Not quite a week ago i indulged a side of me that, in the past, i had only glimpsed.
i left A's house in so much despair after seeing her "friend" with an overnight bag, clearly intending to stay the night, i drove to my temporary home filled with nausea. Sleep wouldn't come, just thoughts of the stupid mistakes i had made,costing me my marriage, my family. Then, euphoria came with the realization that i had a choice, i didn't have to feel all of this anymore if i didn't want to.
i needed to leave before time moved me further away from what we used to be.

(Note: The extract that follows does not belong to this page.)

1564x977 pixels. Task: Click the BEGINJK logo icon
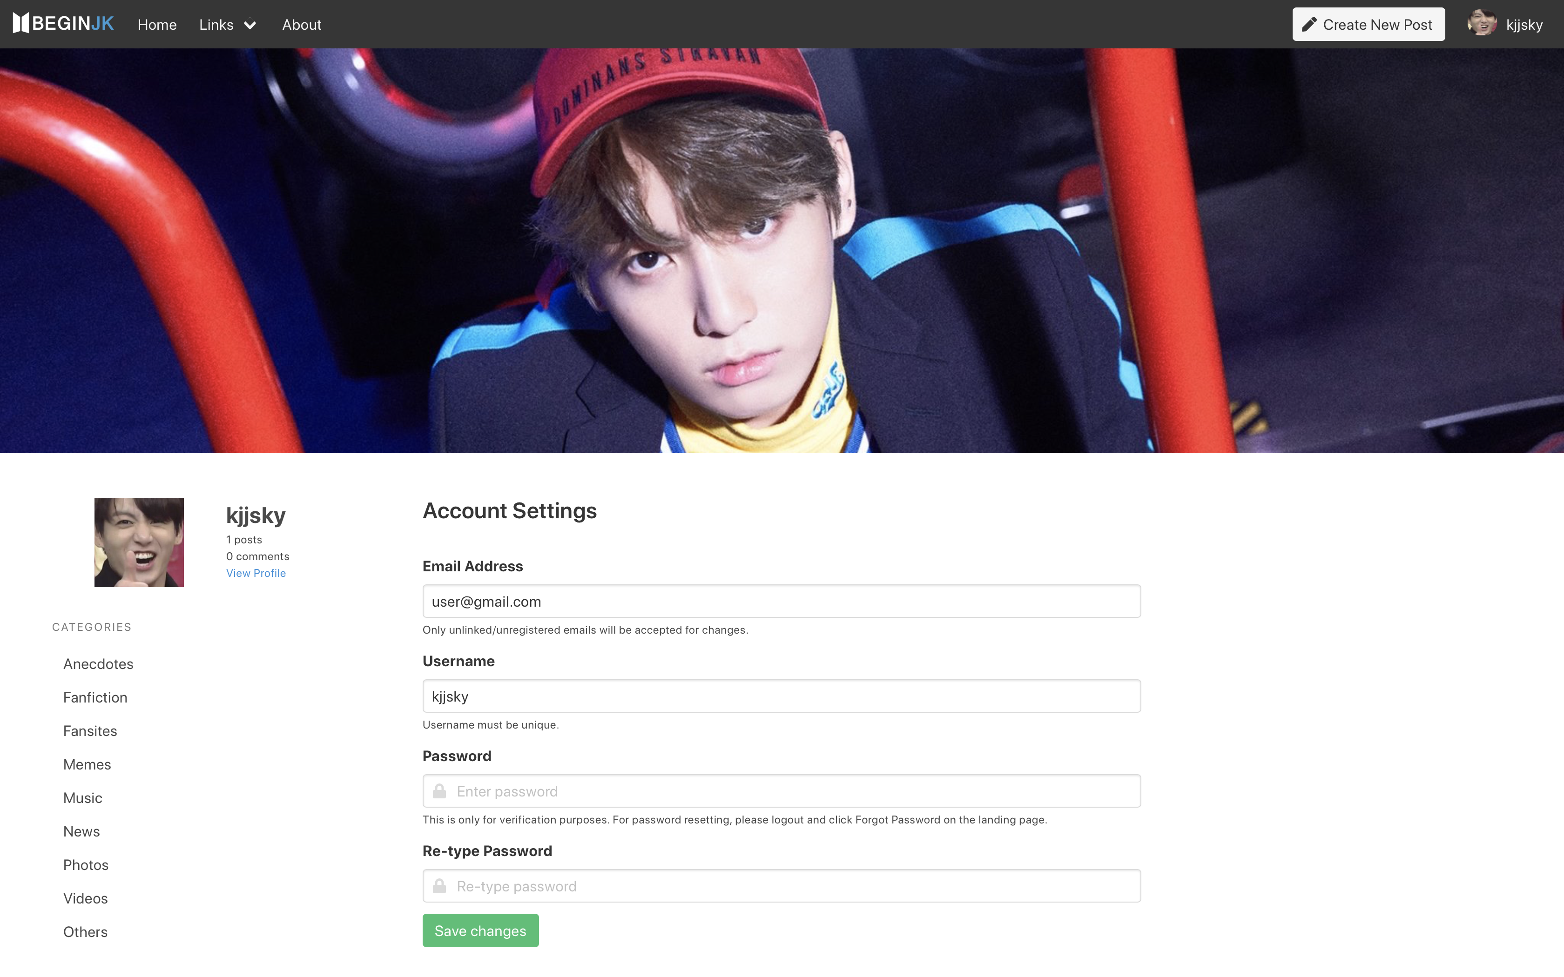21,24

Reading Anne Sexton's "Wanting to Die", it finally made sense in a way it had never before, although i have read it over a hundred times. i was the happiest i had been in weeks, and clear. So, i composed an e-mail to A, cc'd it to family and friends, and drove to the J****town Bridge.
Surprisingly, the clarity stayed with me; i had expected doubt to set in on the drive. Not until i reached the top and stepped up to the railing did i look down and pause. What if i only break a few bones and then suffer until hypothermia set in?
I told myself that i could easily return and send out an e-mail taking it back, but that didn't feel honest.
So i bought a bottle of water, downed all of the Lexapro I had in the car and cut my wrists, very clear in my mind that these actions were honest. It took too long... even blocking my exhaust pipe didn't work. i figured that this was a sign that i wasn't supposed to die that night, so promptly took myself to a hospital.
Four days in a locked ward i met people who had lost their homes, had no friends or family, no job. Mental Health is not something easily fixed with medication and therapy. i have to say that A was amazing the first day, staying with me until i was admitted. At times i looked at her and she looked at me with such love i was confused, and momentarily believed we might have a chance.
It was short lived. Two days later she shared another side of her that I never thought her capable of: cruel. Turns out, her relationship with R started three weeks after she told me to leave the house. So, while she told me to be patient and wait until we could work it out, she began another relationship. i am so sick, like it's all starting over again.
i wish i had succeeded that night, but now that i have promised everyone never to do it again, it's an option that's been taken away from me.